FRAGMENTO:
((

DIÁLOGO ENTRE PINTURA Y NARRATIVA EN PAISAJE CON ÁNGEL CAÍDO, DE GABRIEL JIMÉNEZ EMÁN – José Gregorio Noroño

En la pintura hay que buscar más la sugestión que la descripción…

Paul Gauguin

El propósito de este ensayo es señalar cómo una imagen pictórica desencadena la construcción de un texto literario, tomando como ejemplo la novela de Gabriel Jiménez Emán, Paisaje con ángel caído, publicada en 2004. Durante mis años de lectura y estudios sobre arte y literatura he advertido que la magia de toda obra significativa consiste en inducirnos a producir una obra – textual o visual – a partir de otra; es decir, a escribir o pintar, reescribir o repintar una obra a partir de otra. Este proceso de lectura y relectura, de escritura y reescritura, de pintar y repintar, de apropiación y reelaboración es conocido como dialogismo en Mijail Bajtin – para quien todo texto se construye como mosaico de citas, como absorción y transformación de otro texto –; intertextualidad en Julia Kristeva y transtextualidad, o hipertextualidad, en Gérad Genette. Es interesante, además, distinguir cómo un gran lector como Jorge Luis Borges, quien se enorgulleció más por haber leído que por los libros de su autoría, disertó sobre este fenómeno del lenguaje y la literatura desde sus relatos, en tono ensayístico, tales como Pierre Menard, autor del Quijote (1939), y Utopía de un hombre que está cansado (1975). En este último relato, por ejemplo, se lee el siguiente diálogo entre el personaje que narra la historia (Eudoro Acevedo) y el solitario personaje con el que se encuentra en una casa “en medio de la pánica llanura”:

–Dueño el hombre de su vida, lo es también de su muerte.

– ¿Se trata de una cita? –le pregunté.

))

MATERIAL PROPORCIONADO:
((

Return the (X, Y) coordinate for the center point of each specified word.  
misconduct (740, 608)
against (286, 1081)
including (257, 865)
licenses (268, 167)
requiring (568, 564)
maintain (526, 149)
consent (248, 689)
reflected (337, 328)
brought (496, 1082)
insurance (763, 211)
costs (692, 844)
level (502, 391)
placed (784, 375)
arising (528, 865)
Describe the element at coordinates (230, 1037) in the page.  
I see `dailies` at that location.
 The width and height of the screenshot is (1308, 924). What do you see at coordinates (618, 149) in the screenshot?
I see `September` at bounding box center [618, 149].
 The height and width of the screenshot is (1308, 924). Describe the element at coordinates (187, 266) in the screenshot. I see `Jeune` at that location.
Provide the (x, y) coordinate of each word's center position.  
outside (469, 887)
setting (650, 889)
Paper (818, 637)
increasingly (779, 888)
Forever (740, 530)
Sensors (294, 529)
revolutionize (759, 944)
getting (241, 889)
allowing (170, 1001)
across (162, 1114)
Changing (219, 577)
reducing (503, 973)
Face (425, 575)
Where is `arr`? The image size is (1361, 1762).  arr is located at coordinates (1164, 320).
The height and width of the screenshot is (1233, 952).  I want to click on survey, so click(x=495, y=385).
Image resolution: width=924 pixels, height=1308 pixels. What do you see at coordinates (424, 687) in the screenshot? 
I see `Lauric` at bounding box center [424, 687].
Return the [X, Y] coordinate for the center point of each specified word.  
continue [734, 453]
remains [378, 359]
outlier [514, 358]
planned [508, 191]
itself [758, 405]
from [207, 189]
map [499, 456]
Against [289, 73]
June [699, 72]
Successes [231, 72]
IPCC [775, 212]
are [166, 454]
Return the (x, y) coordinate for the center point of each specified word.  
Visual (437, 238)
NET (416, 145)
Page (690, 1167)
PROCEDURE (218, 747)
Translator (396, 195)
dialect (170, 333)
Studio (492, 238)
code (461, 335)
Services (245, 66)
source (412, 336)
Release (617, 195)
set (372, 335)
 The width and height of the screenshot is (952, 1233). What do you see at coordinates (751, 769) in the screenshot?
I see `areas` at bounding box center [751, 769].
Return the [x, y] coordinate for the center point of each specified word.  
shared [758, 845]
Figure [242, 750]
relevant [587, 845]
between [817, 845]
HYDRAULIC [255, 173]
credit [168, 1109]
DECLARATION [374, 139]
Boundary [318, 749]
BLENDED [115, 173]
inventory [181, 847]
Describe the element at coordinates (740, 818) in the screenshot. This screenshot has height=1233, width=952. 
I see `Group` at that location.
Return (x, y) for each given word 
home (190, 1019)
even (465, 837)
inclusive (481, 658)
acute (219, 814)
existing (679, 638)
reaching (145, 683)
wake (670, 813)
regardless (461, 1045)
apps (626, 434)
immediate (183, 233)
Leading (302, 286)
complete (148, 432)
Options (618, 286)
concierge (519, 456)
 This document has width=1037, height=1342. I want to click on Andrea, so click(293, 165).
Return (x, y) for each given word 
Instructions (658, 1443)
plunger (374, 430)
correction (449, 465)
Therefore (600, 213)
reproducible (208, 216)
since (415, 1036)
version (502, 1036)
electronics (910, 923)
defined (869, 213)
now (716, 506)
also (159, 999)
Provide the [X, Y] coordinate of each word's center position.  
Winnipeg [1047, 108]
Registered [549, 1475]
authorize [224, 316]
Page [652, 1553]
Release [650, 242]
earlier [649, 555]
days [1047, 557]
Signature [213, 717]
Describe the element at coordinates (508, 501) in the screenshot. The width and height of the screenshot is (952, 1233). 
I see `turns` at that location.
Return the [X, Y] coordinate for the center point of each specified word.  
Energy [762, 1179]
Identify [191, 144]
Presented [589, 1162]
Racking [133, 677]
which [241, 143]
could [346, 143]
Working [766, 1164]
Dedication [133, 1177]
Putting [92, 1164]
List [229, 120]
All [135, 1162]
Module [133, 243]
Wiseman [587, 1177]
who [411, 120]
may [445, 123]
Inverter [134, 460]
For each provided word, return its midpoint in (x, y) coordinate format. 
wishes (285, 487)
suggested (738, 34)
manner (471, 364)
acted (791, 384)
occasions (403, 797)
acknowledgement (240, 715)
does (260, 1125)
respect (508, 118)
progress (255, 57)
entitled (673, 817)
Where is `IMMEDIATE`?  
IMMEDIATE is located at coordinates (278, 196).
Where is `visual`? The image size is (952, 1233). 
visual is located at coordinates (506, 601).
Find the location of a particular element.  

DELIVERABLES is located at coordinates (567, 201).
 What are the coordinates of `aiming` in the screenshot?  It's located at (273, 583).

))

Según el fragmento, ¿con qué nombre se conoce en Julia Kristeva el proceso de apropiación y reelaboración de una obra a partir de otra? Para resolver esta tarea no hace falta consultar el material.

Intertextualidad.